10. The Georgian Playhouses of Hampshire 1730-1830

10. The Georgian Playhouses of Hampshire 1730-1830
Hampshire Papers 10: The Georgian Playhouses of Hampshire 1730-1830
by Paul Ranger (1996)

This paper tells the story of the theatre managers and companies working in Hampshire in the eighteenth and early nineteenth centuries, and describes the development of the theatres in which they performed. The author finds some colourful and sometimes eccentric characters; for example, James Davies, who with the assistance of his eight children staged numerous 'Lilliputian entertainments', or James Shatford, founder of the first Lymington theatre in 1771, who apparently appeared dressed in a strange assortment of brightly coloured clothes.

He also reveals that some of the most famous actors and actresses of the day appeared in the county. The renowned Dorothy Jordan, former mistress of the Duke of Clarence, played in Gosport and Portsmouth in 1812 but was not well received. Edmund Kean acted at Portsmouth in 1819 and so moved his audience that they 'sobbed and cried in unison'. The paper also considers the audiences of the day, men and women from all sectors of society.
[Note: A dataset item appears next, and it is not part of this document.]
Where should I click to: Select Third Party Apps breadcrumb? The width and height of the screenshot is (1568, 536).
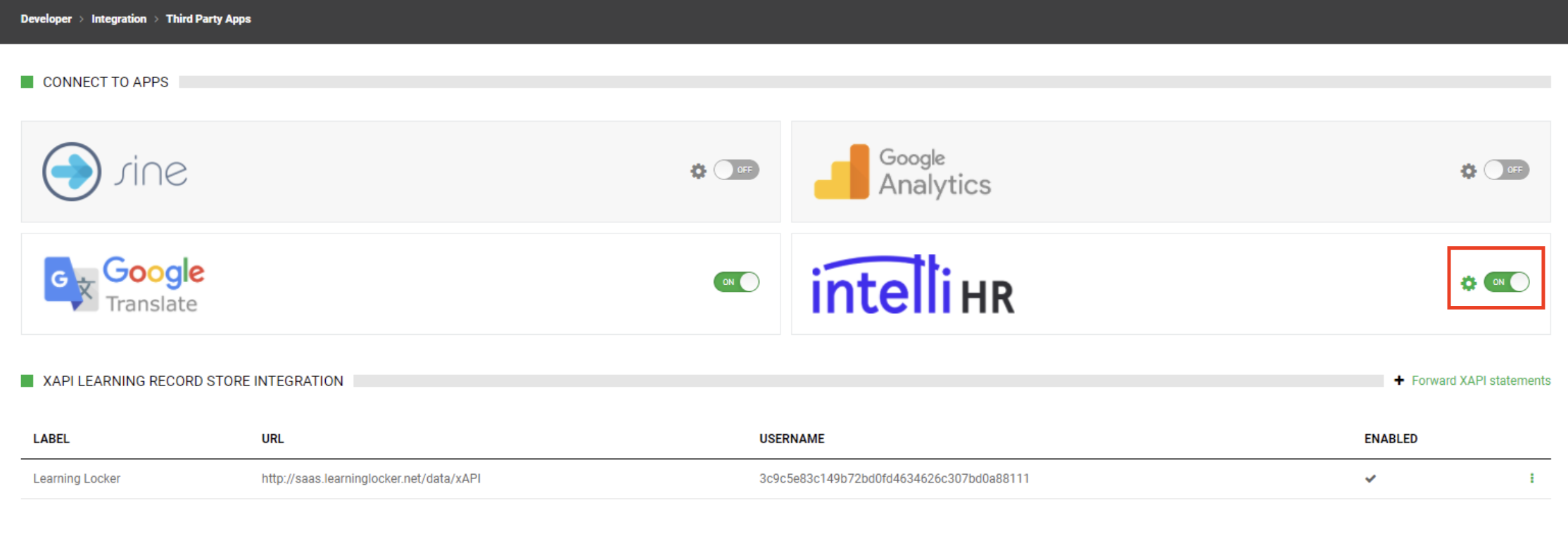[x=208, y=19]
They could often be unruly, as at Winchester, in 1799, when a row broke out between two women over a place in the gallery, the cry 'a fight' was misinterpreted as 'a fire', and panic ensued as the audience attempted to leave the Jewry Street theatre.

The paper includes a useful appendix which, drawing on contemporary newspaper reports and other primary sources, gives details of the development of theatres in Hampshire's towns in the Georgian period.

Physical description 295mm x 210mm; softback; 24 pages.
Published in 1996 by Hampshire County Council.